The great Expressionist painter Vincent van Gogh, in a letter to his brother Théo, described the works of French landscape artist Jules Dupré (1811-1889) as, "… a symphony of colors." Dupré was a star of the Barbizon School of Pre-Impressionist painters, and happens to be among my favorites for both sentimental and aesthetic reasons. As a child I lived for a year in Paris, where my father had an assignment as military attaché from Turkey to France. I remember well an 1840-landscape painting hanging in our living room depicting one of Dupré’s favorite scenes, a cluster of ancient oak trees. And as a budding artist, I produced watercolor copies of the painting, which Dupré originally rendered in oil.

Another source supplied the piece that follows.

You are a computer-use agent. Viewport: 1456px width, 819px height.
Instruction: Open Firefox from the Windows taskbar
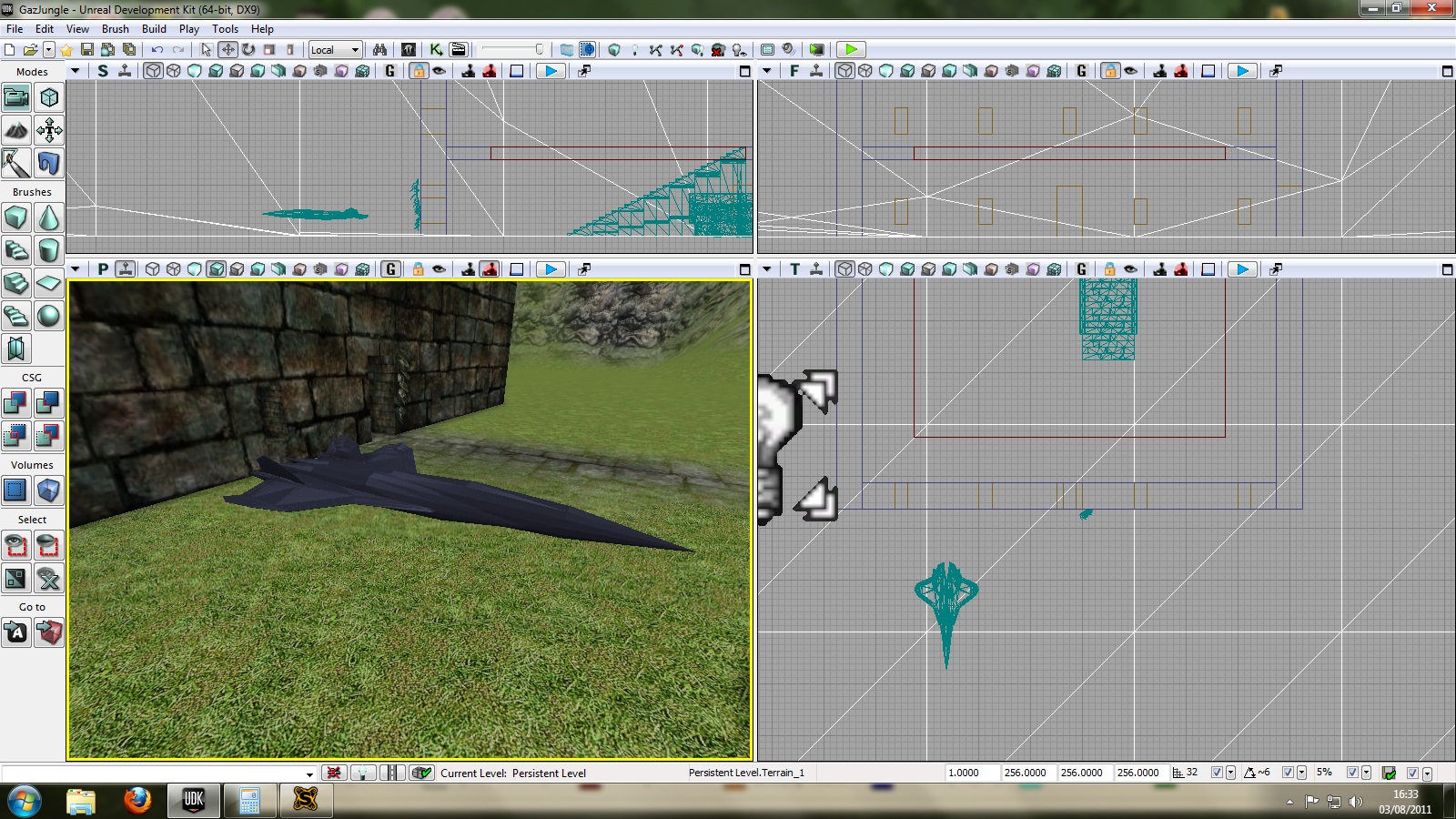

Van Gogh's words, “Symphony of Colors,” are also appropriate in describing the outdoor still life depicted here, a flower arrangement in a cemetery in Nice, France. Cemeteries can be depressing places, they can be poignant places, but they can occasionally be humorous. I remember seeing a dentist’s gravestone in England, “Tread this ground with gravity, (Dentist) John Brown is filling his last cavity!” In Belle Isle, a gravestone reads “Here lies Hermina Kuntz, to virtue quite unknown. Jesus, rejoice! At last she sleeps alone.”

On two occasions a year apart I previously submitted a pair of photos whose only salient qualities were the brilliant colors. In July of 2008 I posted SYMPHONY OF COLORS I. There the subject was the cart of a fruit seller on the Island of Capri. Then in September of 2009 I posted SYMPHONY OF COLORS II , in which the subject was a flower arrangement on a street corner in Williamsburg, Virginia, following torrential rains. Now it is a scene from a French cemetery.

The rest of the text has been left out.